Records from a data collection
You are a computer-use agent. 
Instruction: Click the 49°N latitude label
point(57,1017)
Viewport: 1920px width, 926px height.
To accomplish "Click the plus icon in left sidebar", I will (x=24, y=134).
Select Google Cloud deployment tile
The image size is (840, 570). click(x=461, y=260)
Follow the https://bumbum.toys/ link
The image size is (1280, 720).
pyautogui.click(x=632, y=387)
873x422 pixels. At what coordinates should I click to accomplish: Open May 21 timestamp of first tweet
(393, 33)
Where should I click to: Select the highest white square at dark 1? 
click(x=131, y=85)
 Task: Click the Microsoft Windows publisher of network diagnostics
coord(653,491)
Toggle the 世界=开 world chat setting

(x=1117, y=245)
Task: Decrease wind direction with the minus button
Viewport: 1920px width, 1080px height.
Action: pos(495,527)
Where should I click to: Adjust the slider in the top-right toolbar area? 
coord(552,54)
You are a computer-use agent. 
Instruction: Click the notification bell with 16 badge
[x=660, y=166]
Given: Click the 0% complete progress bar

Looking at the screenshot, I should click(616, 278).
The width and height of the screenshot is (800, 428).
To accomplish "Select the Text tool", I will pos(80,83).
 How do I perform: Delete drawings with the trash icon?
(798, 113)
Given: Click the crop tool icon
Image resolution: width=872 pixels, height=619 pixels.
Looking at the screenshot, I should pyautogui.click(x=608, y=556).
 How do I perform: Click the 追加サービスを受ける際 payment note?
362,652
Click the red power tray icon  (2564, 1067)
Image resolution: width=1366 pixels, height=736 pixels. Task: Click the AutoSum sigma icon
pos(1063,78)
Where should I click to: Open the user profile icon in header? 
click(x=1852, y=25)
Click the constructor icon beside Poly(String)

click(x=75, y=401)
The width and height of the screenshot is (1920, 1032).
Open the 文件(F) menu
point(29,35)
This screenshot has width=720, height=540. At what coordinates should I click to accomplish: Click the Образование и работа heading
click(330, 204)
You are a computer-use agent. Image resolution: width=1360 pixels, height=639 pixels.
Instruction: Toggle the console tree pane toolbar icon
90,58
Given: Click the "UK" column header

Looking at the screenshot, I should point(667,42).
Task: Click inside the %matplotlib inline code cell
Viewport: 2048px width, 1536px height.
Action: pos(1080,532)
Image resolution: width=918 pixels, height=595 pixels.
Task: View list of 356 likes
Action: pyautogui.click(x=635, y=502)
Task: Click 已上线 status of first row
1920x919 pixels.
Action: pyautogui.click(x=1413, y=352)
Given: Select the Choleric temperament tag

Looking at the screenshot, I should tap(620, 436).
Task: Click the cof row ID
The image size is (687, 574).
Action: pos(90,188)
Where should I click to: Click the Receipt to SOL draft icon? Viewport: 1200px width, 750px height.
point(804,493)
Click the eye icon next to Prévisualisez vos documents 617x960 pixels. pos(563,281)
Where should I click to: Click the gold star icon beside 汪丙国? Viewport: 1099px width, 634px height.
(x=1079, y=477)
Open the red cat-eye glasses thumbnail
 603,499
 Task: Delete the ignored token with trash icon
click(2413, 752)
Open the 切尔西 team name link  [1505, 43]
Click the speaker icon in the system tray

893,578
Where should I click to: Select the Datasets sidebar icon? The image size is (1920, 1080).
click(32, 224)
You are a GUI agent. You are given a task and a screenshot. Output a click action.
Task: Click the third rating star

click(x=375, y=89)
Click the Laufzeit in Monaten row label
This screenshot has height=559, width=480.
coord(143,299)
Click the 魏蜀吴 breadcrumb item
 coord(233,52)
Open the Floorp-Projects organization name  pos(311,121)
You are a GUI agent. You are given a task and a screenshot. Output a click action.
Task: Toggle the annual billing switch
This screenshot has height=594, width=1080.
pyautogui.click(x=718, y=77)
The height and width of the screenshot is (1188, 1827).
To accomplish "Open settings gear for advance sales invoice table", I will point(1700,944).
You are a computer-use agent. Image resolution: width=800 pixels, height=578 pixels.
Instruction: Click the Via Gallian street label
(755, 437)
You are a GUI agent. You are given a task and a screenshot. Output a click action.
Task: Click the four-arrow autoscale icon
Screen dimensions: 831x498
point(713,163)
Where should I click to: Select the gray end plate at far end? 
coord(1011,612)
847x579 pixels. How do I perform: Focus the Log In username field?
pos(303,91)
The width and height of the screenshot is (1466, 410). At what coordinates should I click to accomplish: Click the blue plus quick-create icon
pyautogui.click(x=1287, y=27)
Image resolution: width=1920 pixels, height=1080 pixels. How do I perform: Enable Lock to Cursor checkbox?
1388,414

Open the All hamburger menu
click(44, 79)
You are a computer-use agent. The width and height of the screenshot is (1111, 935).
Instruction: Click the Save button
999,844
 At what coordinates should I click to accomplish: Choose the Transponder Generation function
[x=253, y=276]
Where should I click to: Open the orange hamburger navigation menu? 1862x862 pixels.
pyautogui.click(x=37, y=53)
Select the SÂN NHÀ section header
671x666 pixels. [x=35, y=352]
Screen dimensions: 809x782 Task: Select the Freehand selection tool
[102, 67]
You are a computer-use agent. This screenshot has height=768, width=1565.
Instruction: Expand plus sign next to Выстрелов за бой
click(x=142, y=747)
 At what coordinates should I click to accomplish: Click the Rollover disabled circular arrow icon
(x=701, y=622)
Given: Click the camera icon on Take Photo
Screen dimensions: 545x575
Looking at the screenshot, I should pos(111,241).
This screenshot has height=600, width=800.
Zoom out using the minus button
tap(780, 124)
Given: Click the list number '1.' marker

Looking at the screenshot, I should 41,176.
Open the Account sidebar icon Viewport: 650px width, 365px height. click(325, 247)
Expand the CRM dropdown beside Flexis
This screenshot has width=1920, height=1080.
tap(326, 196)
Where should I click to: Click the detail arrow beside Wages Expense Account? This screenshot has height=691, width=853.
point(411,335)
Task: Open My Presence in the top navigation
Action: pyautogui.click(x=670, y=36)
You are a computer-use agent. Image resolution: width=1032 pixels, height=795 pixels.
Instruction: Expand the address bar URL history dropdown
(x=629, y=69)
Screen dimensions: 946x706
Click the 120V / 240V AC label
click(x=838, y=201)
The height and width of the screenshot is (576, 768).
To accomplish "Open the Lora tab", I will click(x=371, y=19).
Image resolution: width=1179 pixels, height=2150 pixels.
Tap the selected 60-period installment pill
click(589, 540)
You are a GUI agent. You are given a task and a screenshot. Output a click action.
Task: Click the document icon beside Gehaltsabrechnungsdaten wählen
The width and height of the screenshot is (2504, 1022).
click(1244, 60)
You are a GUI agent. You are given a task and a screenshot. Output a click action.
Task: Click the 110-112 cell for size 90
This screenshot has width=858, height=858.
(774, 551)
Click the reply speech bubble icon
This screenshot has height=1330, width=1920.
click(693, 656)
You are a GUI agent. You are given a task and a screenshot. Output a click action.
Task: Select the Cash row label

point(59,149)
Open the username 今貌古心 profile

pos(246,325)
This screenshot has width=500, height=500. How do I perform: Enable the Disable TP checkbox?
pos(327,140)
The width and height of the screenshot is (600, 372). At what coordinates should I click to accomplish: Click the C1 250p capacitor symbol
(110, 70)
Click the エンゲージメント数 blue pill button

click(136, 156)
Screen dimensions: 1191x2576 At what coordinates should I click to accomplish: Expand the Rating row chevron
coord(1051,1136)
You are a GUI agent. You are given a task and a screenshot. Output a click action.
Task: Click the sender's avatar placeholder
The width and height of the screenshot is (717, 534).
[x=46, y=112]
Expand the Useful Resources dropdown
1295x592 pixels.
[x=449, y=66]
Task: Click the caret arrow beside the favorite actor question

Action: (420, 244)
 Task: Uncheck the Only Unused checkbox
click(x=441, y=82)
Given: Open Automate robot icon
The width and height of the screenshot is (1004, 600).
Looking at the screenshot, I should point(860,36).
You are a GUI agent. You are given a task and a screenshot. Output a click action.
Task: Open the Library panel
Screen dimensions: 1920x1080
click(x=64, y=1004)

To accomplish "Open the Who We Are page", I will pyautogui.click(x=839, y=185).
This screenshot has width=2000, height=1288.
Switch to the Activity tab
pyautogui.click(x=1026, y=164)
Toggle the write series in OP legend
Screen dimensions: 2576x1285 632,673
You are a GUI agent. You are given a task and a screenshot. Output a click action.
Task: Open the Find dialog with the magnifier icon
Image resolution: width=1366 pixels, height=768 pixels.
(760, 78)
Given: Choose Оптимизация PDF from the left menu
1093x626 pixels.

▶ **Task**
Turn everything from the line with "Where should I click to: Select the gray" down to the line with "click(44, 79)" into a numbered list, leaving out blank lines.

▶ **Exercise output**
1. Where should I click to: Select the gray end plate at far end? 
2. coord(1011,612)
3. 847x579 pixels. How do I perform: Focus the Log In username field?
4. pos(303,91)
5. The width and height of the screenshot is (1466, 410). At what coordinates should I click to accomplish: Click the blue plus quick-create icon
6. pyautogui.click(x=1287, y=27)
7. Image resolution: width=1920 pixels, height=1080 pixels. How do I perform: Enable Lock to Cursor checkbox?
8. 1388,414
9. Open the All hamburger menu
10. click(44, 79)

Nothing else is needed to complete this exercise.